## Your objective
Please retype the data below in full.

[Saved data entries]

#####

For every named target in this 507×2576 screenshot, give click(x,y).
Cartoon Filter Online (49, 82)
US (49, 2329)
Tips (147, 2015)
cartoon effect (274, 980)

#####

## Solution for this exercise
For every named target in this 507×2576 screenshot, give click(x,y).
Cartoon Filter Online (49, 82)
US (49, 2329)
Tips (147, 2015)
cartoon effect (274, 980)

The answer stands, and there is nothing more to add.